■ **SHORT PROBLEM**
Copy each of the following lines word for word, omitting the pictures from your answer.
_ _ _
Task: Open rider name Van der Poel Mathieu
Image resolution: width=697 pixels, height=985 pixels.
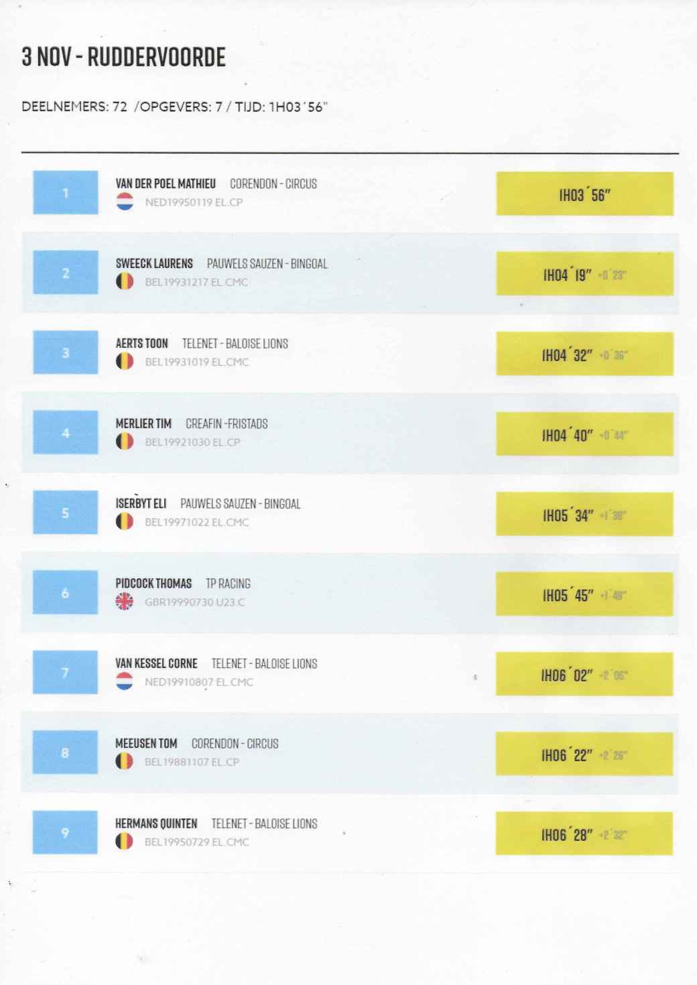Action: click(166, 184)
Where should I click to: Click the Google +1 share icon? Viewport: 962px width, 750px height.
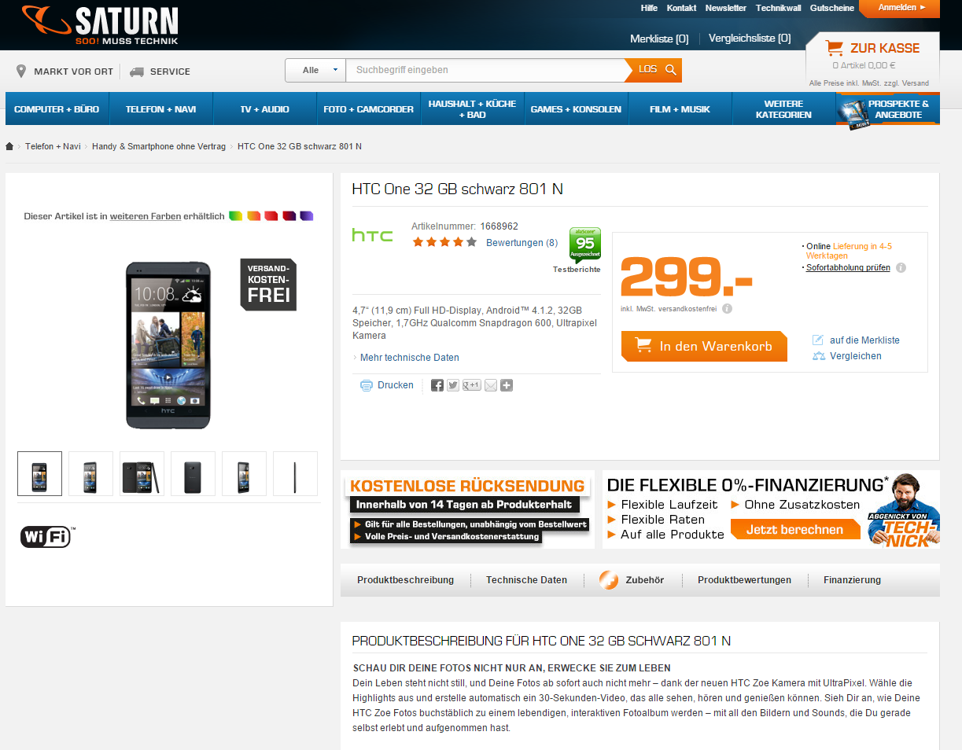(x=472, y=385)
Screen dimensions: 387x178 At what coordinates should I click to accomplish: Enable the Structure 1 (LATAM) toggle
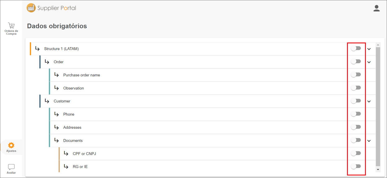pyautogui.click(x=356, y=48)
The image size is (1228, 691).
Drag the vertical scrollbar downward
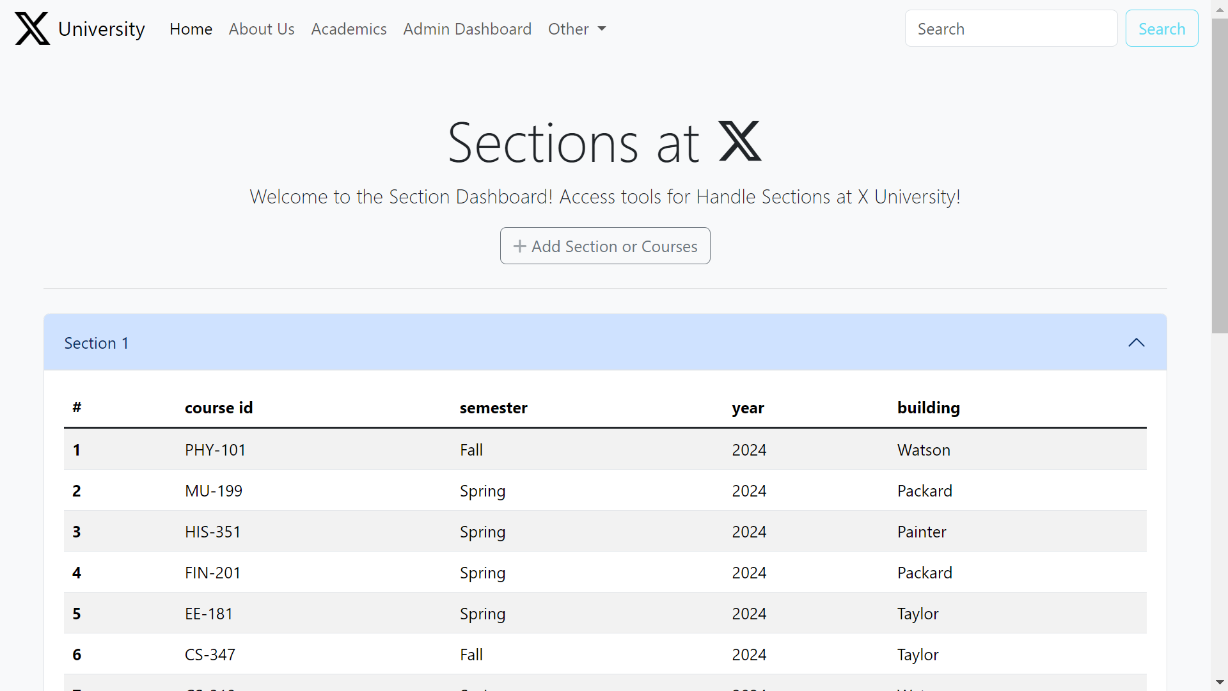pos(1220,168)
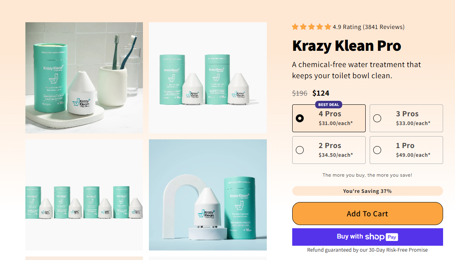The image size is (455, 260).
Task: Click the first rating star icon
Action: [x=295, y=27]
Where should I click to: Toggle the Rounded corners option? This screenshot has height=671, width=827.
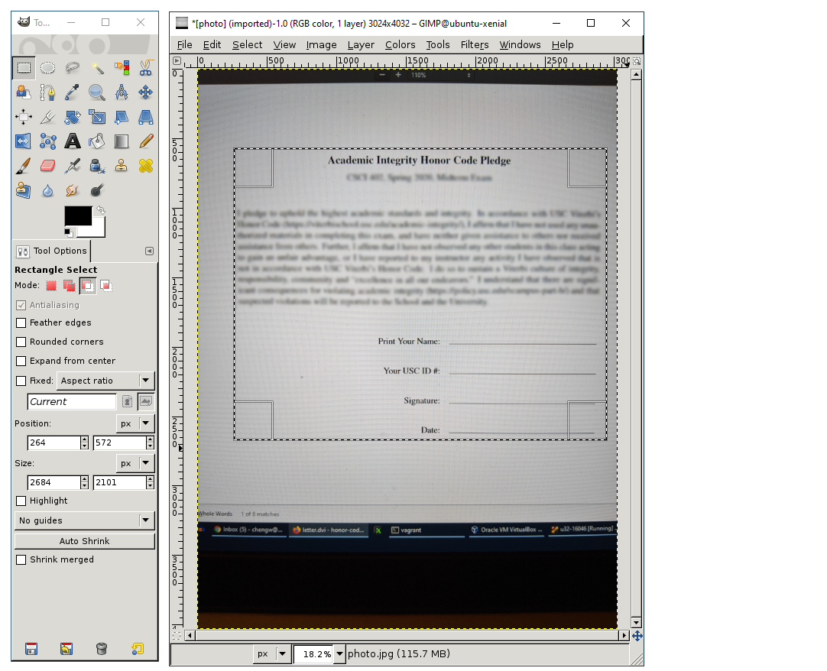[x=21, y=342]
_ _ _
■ **IN RESPONSE**
Task: Open rider name Van der Poel Mathieu
Image resolution: width=697 pixels, height=985 pixels.
Action: click(166, 184)
Where should I click to: Click the Google +1 share icon? Viewport: 962px width, 750px height.
(x=472, y=385)
Screen dimensions: 387x178 At what coordinates should I click to accomplish: Enable the Structure 1 (LATAM) toggle
pyautogui.click(x=356, y=48)
The image size is (1228, 691).
Drag the vertical scrollbar downward
pos(1220,168)
The image size is (455, 260).
Task: Click the first rating star icon
Action: [x=295, y=27]
Where should I click to: Toggle the Rounded corners option? This screenshot has height=671, width=827.
[x=21, y=342]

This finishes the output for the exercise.